Sean McGoldrick believes he’s found the formula to professional improvement ahead of Principality Stadium homecoming

Sean McGoldrick believes he’s found the formula to professional improvement ahead of Principality Stadium homecoming

Newport’s Sean McGoldrick (4-0, 2KO) may be the smallest man on Saturday’s mammoth show at the Principality Stadium but the bantamweight plans to punch an imprint well above his weight into the memories of a huge crowd.

The 26-year-old will take on Southampton’s aptly named Ricky Little (3-2-1, 1KO) over four rounds in the second fight of the night, warming up to Anthony Joshua’s heavyweight unification of three world titles with Joseph Parker.

McGoldrick, a 2010 Commonwealth Games gold medallist, hit the heights as an amateur and enjoyed seven years with Team GB. He’s simmered under the surface since turning professional a year ago and can sky rocket his profile with a positive performance on Sky Box Office.
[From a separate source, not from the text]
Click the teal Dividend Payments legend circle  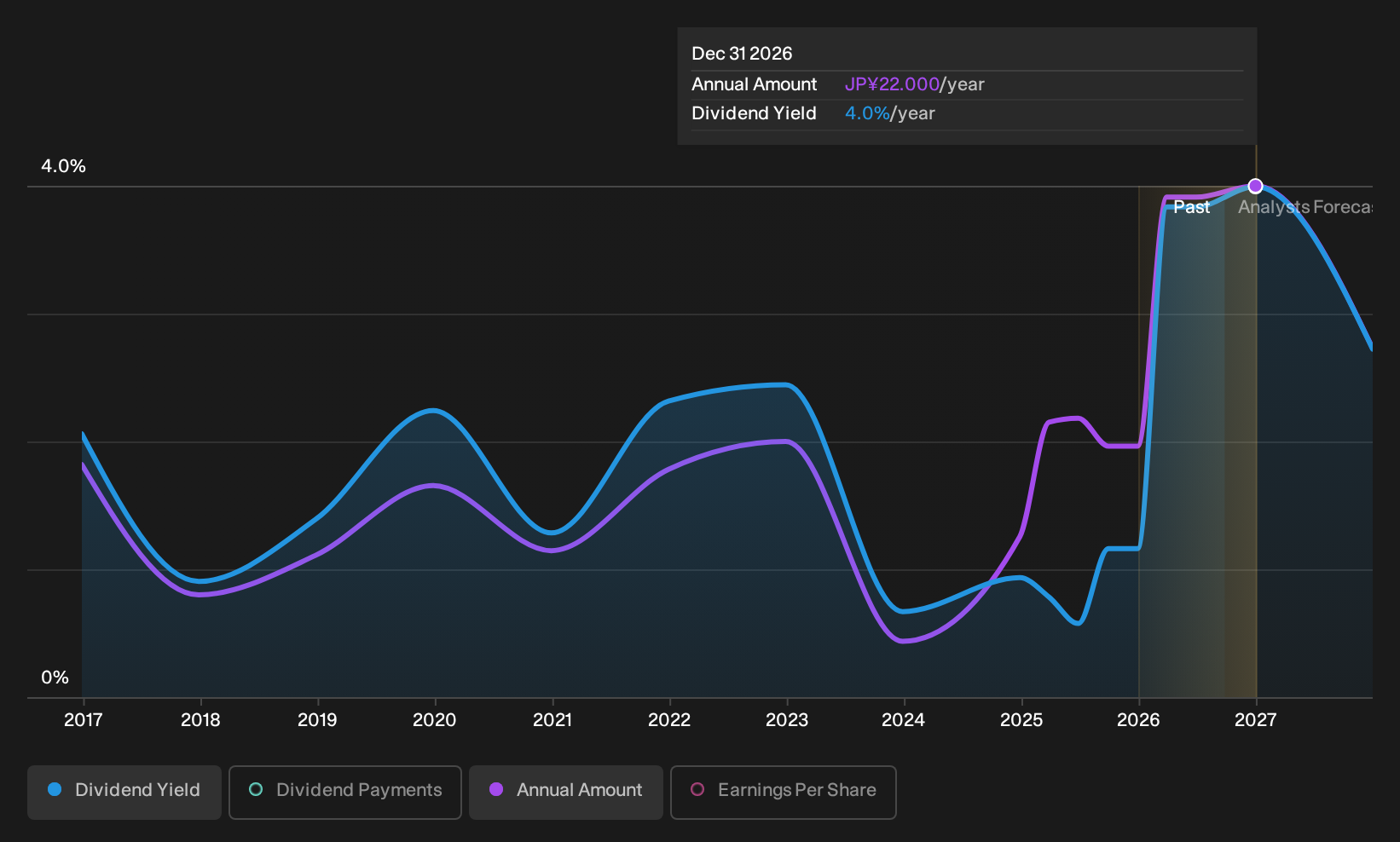pyautogui.click(x=256, y=790)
“There are so many people begging for the chance to be on this show. I really am grateful. It’s a big chance for me and hopefully I can add my little bit to it,” said the St Joseph’s Boxing Club member. “Everyone will be walking away talking about [Anthony] Joshua and the title fights but hopefully I’m included in those conversations and people’s minds as they walk away at the end.

“The fight itself probably won’t be the most difficult fight I’ve ever had… well, it could be, I don’t know yet as I haven’t had it, but the whole occasion and event will be something I’ve never experienced. It will be special.”

Handled by the increasingly influential Mack The Knife [MTK] Global, McGoldrick has been kept very busy and his next step after Little is already being planned. However, the management group’s first signed Welshman refuses to look too far into the future and will rely on his form to determine his path with promoters Matchroom Boxing.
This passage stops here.